Excerpts from a dataset ▸
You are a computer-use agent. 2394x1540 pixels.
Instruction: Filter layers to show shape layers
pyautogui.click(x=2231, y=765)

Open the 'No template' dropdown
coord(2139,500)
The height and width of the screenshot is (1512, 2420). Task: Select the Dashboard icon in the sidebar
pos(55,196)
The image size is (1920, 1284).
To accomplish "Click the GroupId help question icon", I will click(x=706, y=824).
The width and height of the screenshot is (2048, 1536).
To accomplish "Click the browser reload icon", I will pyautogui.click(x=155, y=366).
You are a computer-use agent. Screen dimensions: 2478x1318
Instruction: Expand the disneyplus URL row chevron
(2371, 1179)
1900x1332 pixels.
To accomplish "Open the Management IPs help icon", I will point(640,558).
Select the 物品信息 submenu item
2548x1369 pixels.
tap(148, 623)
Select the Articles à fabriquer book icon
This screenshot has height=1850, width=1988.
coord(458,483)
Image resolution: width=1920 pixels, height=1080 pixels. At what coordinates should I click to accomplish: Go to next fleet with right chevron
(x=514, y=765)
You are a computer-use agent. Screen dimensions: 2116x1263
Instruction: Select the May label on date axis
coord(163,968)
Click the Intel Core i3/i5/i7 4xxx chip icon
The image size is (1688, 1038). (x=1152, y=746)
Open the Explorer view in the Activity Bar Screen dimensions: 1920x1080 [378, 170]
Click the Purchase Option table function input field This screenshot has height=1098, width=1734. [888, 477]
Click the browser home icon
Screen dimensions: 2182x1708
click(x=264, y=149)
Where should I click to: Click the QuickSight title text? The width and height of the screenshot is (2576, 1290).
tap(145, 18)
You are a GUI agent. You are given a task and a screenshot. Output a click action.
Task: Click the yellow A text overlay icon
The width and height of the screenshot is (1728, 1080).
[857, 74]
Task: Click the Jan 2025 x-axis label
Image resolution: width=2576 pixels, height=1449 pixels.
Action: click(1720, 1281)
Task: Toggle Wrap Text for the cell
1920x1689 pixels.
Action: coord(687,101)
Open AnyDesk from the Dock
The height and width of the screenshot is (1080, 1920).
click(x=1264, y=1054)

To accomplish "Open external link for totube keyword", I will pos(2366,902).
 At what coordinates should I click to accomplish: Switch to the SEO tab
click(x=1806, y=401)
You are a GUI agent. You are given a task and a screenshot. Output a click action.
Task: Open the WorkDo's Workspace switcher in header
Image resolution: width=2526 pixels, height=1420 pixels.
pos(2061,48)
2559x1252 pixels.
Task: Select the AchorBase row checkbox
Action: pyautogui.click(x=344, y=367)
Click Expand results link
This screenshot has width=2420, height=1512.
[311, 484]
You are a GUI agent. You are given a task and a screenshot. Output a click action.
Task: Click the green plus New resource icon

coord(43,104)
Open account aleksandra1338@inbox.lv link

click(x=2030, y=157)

WHAT YOU HAVE TO DO ▸ Give the number of lines in the data above that include the word "computer", with no other words.

OUTPUT BELOW ▸ 3